Conchord, F., LeeLun, L. et al
After several hours of fast pacing around and irreverent ramblings to various members of his lab, Professor Dr. Jeremy Myeres finally conceded that his earlier “eureka” moment was probably just a fleeting coffee high.
“I thought I had solved one of the biggest mysteries of my research career, and wondered if this moment of clarity would help propel my research past all my competitors,” said a rather jittery Dr. Myeres.
“He was going on and on about pie-in-the-sky ideas like ‘proposing award-winning projects’ and ‘securing funding to hire a few graduate students,’” said Molly DeBeers, a graduate student who overheard Dr. Meyers. DeBeers said she also witnessed Dr. Myeres pacing back and forth between the lab and his office, speaking to himself while making hand gestures excitedly.
Dr.
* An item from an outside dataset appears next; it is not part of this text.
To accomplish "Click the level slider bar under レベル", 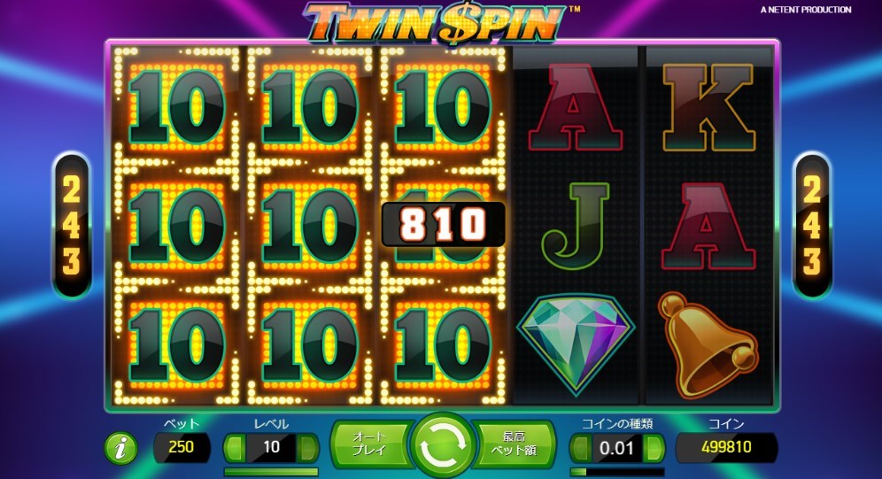I will 271,472.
Meyers said the effects of the coffee wore off about an hour later.
“After a while realized that it sounded a bit too optimistic for research,” said a defeated Dr. Meyers. “My life couldn’t possibly be solved with one sip of super strong coffee, could it?!”
Unfortunately, he had already forced one of his grad students to begin one of the eureka projects.
“I was like, holy shit, I gotta get Jake in, my most successful graduate student, he can validate my theory after just a few months. We just gotta get into the lab and get started on it ASAP,” said a now disenchanted Dr. Myeres.
“Yeah, I knew it was bogus but I just nodded as usual,” said Jake Knaughton.
Later that day, Jake had spent a mere 5 minutes to explain to the professor they’d already had this conversation before and how he should probably cut down on his caffeine intake. And that he was now actually on his fifth cup of the day.
After several glasses of water and 4 days of detoxing, Prof. Jeremy Myeres was seen reminiscing about the time he thought he was going to change the entire course of the field of synthetic biology earlier in the week.